Debs had no patience for Republicans or Democrats, whom he saw as “the political twins of the master class.” Presidential contenders Donald Trump and Bernie Sanders seem to be tapping into a similar strain of antiestablishment anger.
When President Woodrow Wilson, a Democrat, asked Congress to declare war against Germany to “make the world safe for democracy,” Debs wondered why America’s industrial laborers should spill their blood on the battlefields of France when they enjoyed none of benefits of democracy at home.
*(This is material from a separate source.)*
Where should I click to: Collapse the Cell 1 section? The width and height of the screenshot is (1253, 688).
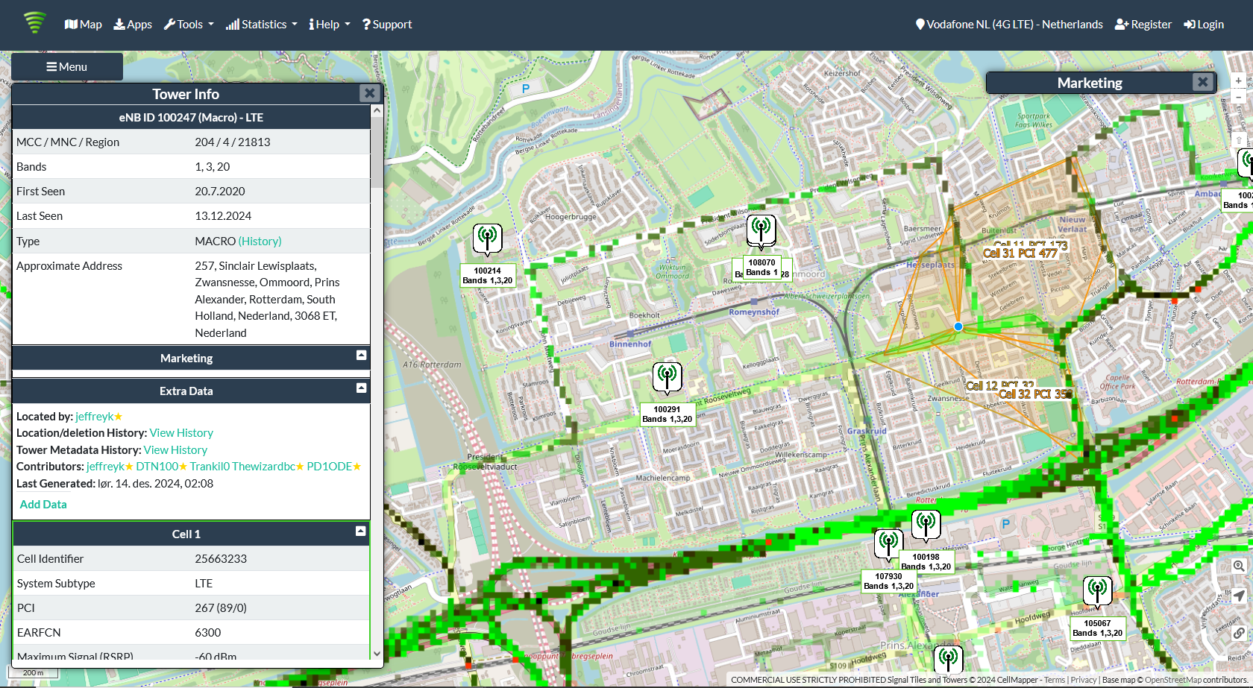pos(361,531)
He also had harsh words for Teddy Roosevelt, the Republican former president. Debs reminded his listeners that only a few years earlier, Roosevelt had visited Germany and been “wined and dined” by the kaiser, the same person the press now dubbed the “Beast of Berlin.” “According to accounts published in the American newspapers,” Roosevelt and the kaiser were “on the most familiar terms,” Debs said. “They were hilariously intimate with each other and slapped each other on the back.” And now, he continued, “they brand us as disloyalists and traitors.”
Like Debs, Trump and Sanders both rail about the failures of Republican and Democratic political leadership. Trump knows his appeal has little to do with his Republican Party affiliation, and Sanders calls himself a democratic socialist.
Trump has also battled with the media throughout his campaign. Sounding the same notes, Debs described “what a capacity [the press] had for lying.” We “were not born yesterday,” he said, and the workers knew enough “to believe exactly the opposite of what they read” in the newspapers.
Sanders has described “the business model of Wall Street” as “fraud” and said, “these guys drove us into the worst economic downturn in the modern history of America.” Debs blasted the “Wall Street gentry” who “have wrung their countless millions from your sweat, your agony, and your life’s blood.”
But the differences are important too. Most of those to whom Debs was speaking were poor, immigrant laborers. Debs strongly encouraged them to make common cause with their counterparts in Europe and around the world. Trump’s backers are often nativists, imagining that their problems can be solved by keeping Mexicans, Muslims, and others out of the country. Sanders, like Trump, is a vocal critic of free trade. The younger, college-educated voters who back him may not support building a wall along our southern border, but they also don’t particularly identify with the people it would be designed to keep out, or with the millions of them already living in the United States.
Fractures of the sort we are witnessing today within the Democratic and Republican Parties do not pose a major problem for the leadership. The “political twins of the master class,” as Debs described them, will survive the current election cycle, as long as “the people” remain divided. That is the lesson Debs has to offer.
Through the tumultuous century since his speech to workers at Canton, the two major parties have retained control of the political system. Far from being on the verge of collapse, they may well share power for the next hundred years.